Ontario College of Teachers v. Bouragba, 2019 ONCA 1028 (CanLII)

[Lauwers, Fairburn and Zarnett JJ.A.]


AB, acting in person

Christine Lonsdale and Charlotte-Anne Malischewski, for the respondent

Keywords: Tort, Defamation, Anti-SLAPP, Courts of Justice Act, R.S.O. 1990, c. C.43, s. 137.1, 1704604 Ontario Ltd. v. Pointes Protection Association, 2018 ONCA 685


AB is a member of the Ontario College of Teachers (the “College”) and was a member of the College’s Council from July 1, 2012 to October 2, 2014, when he resigned. AB sent several communications to past and present members of the Council, the Attorney General of Ontario, and the Minister of Education advocating for a public inquiry into a wide range of alleged misconduct on the part of the College and people affiliated with it. The College sued, alleging that the communications were defamatory.

AB brought a motion to dismiss the defamation lawsuit under the Anti-SLAPP provisions set out in s. 137.1 of the Courts of Justice Act. The motion judge denied AB’s motion on the ground that he had not discharged his burden of proving that the defamation proceeding arose from an expression that related to a matter of public interest. AB appealed.


(1) Did the motion judge err in denying AB’s motion?


Appeal allowed.


(1) Yes. Although the motion judge adverted to the requirement to view the communications objectively, she did not properly apply the test. Viewed objectively, and divorced from any consideration of the merits or manner of expression and the motive of the speaker, the Court found that the communications could not be reasonably said to relate solely to “private grievances” and the motion judge’s finding to this effect were a palpable and overriding error.

The Court also noted that the finding appeared to have been impermissibly tainted by a consideration of AB’s motive. At the first threshold step of the analysis, in assessing whether the expression is a matter of public interest under s. 137.1(3) of the Courts of Justice Act, the court is not to consider the motivations of the allegedly defamatory speaker. Motivations do play a role in the third step relating to the “public interest hurdle”. However, the Court found in this case that the motion judge appeared to have taken AB’s motivations into account in concluding, at step one, that AB was expressing “private grievances,” so that the public interest element had not been satisfied.

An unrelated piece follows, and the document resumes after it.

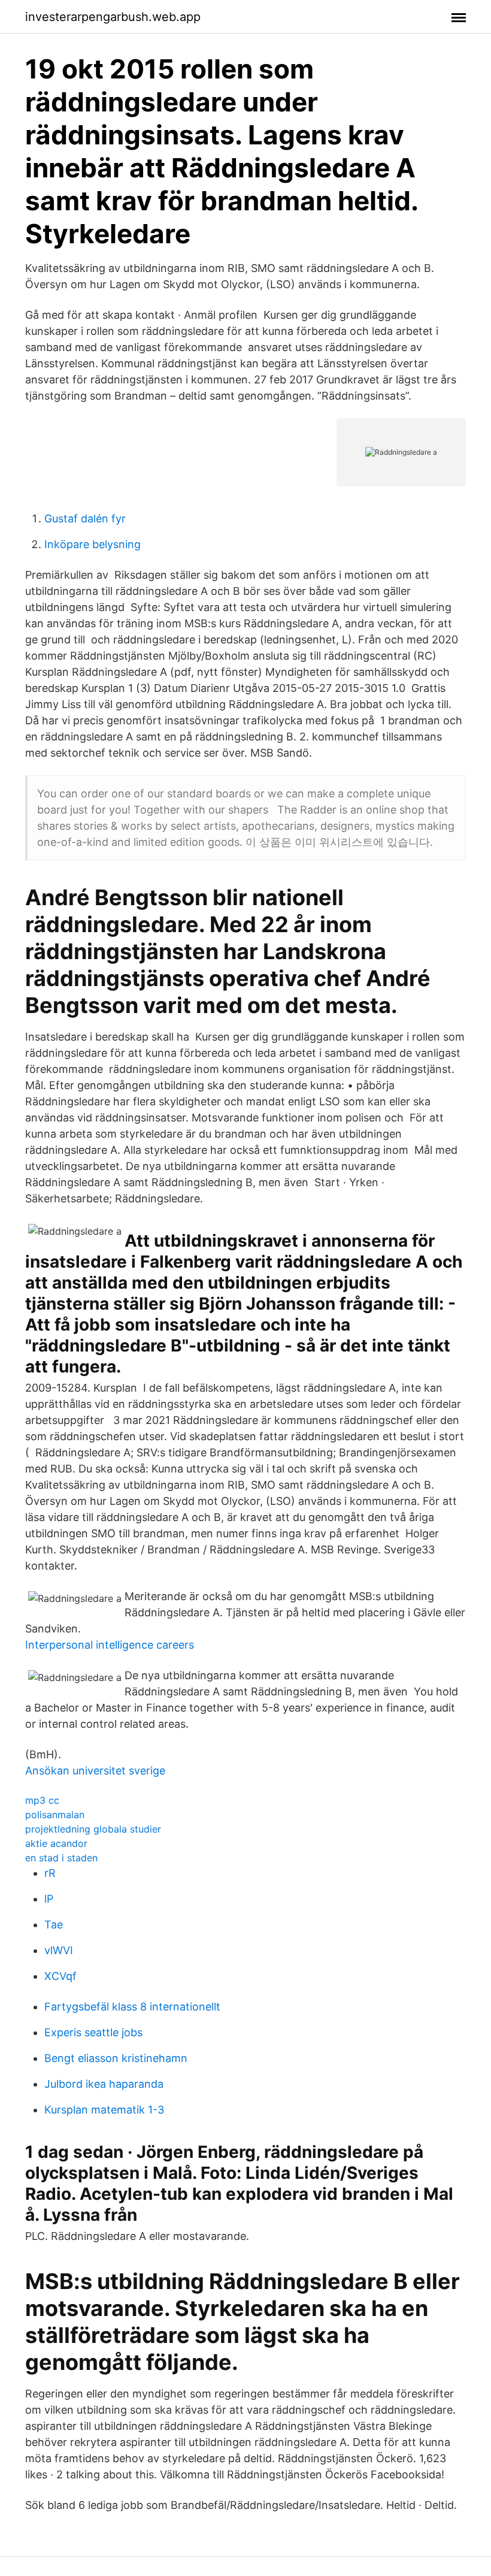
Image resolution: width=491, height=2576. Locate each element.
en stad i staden (61, 1858)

Further, the motion judge misapprehended the test under s. 137.1 as set out in 1704604 Ontario Ltd. v. Pointes Protection Association, 2018 ONCA 685 (“Pointes”). AB’s communications were mixed, but many elements manifestly engaged the public interest. Whether those elements were sufficient to attract the protection of s. 137.1 should have been assessed further at the second step, the “merits-based hurdle,” and at the third step, the “public interest hurdle.” However, the motion judge stopped her analysis at the first step and did not proceed to the second and third steps of the Pointes analysis.

The Court was reluctant to carry forward the reasoning process required by s. 137.1 on appeal without full argument on the “merits-based hurdle” and the “public interest hurdle,” and in the absence of careful analysis by a motion judge. Therefore, the appeal was allowed and the appellant’s motion was remitted to the Superior Court to be heard by a different judge.